The game features four different environments: Bay, Canyon, Alps and North. Each of these contains five levels which are: Easy, Medium, and Hard, alongside two bouldering maps: bouldering maps are shorter but more difficult, with chalking and path hinting both disabled. The Climb additionally has an endless mode called "Practice Wall", that randomly generates sections of an infinite wall for the player to climb.

== Development ==
The Climb started development as a demo called Return to Dinosaur Island. They first built the demo in a cave, before moving it onto a cliff. After discovering the performance was still good while looking at landscapes from the cliff, they started to develop a game around the view. A developer said, "And even there, at the top of a cliff, everything was running smoothly. Looking out over the vistas, the render calls were all good, we're getting 90 frames per second, sub 20 millisecond response times. So now we've got the epic beautiful vistas, how do we do something fun in that experience?".

== Reception ==
The Climb received "mixed or average reviews" according to Metacritic.

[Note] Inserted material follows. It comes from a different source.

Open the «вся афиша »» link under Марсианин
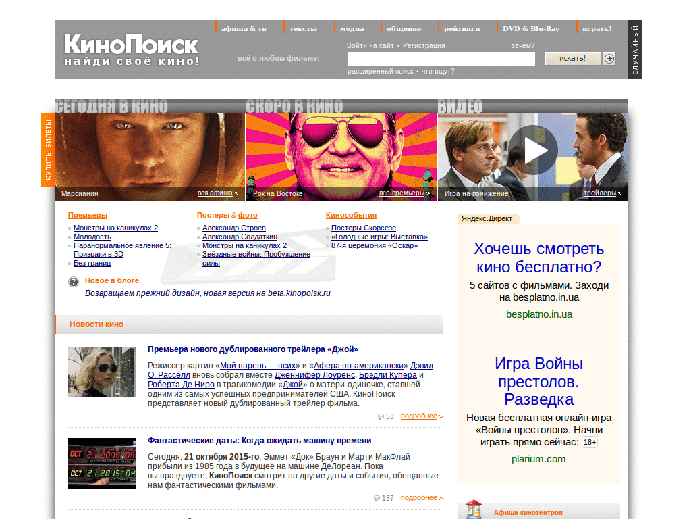The width and height of the screenshot is (691, 519). [x=216, y=193]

Destructoid praised the visuals of The Climb, writing that "The commitment to a 60fps (90 for Climb) minimum frame rate and the power of the latest CryEngine build really helps suck you in". Rock Paper Shotgun liked how the game made the player feel like they were climbing, feeling that "It's the strangest thing: I barely move but I feel sweaty and achey after reaching a summit." While Game Informers Kyle Hilliard enjoyed some of the mechanics of the game, he felt that playing the game for extended sessions could tire the player's neck. He wrote, "Leaning and stretching your neck to progress is necessary, even in the early climbs, and it became tiresome quickly. It added to the tension on my head and neck, which could be a problem for people already prone to discomfort in VR."

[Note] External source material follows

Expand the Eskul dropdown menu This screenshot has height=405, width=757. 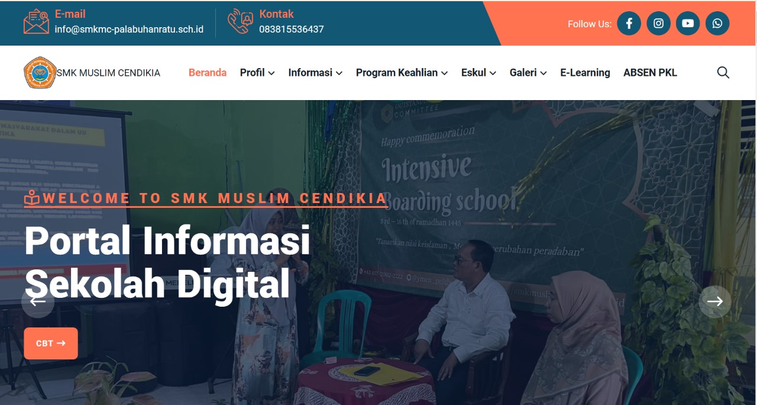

In July 2017, The Climb was declared by Oculus as the most commercially successful game on the Oculus Rift, grossing more than $1 million.

Aggregate score
| Aggregator | Score |
|---|---|
| Metacritic | 71/100 |

Review scores
| Publication | Score |
|---|---|
| Destructoid | 8/10 |
| Edge | 6/10 |
| Game Informer | 5.75/10 |

==Sequel==

A sequel, The Climb 2, was released by Crytek for Oculus Quest and Oculus Quest 2 in March 2021.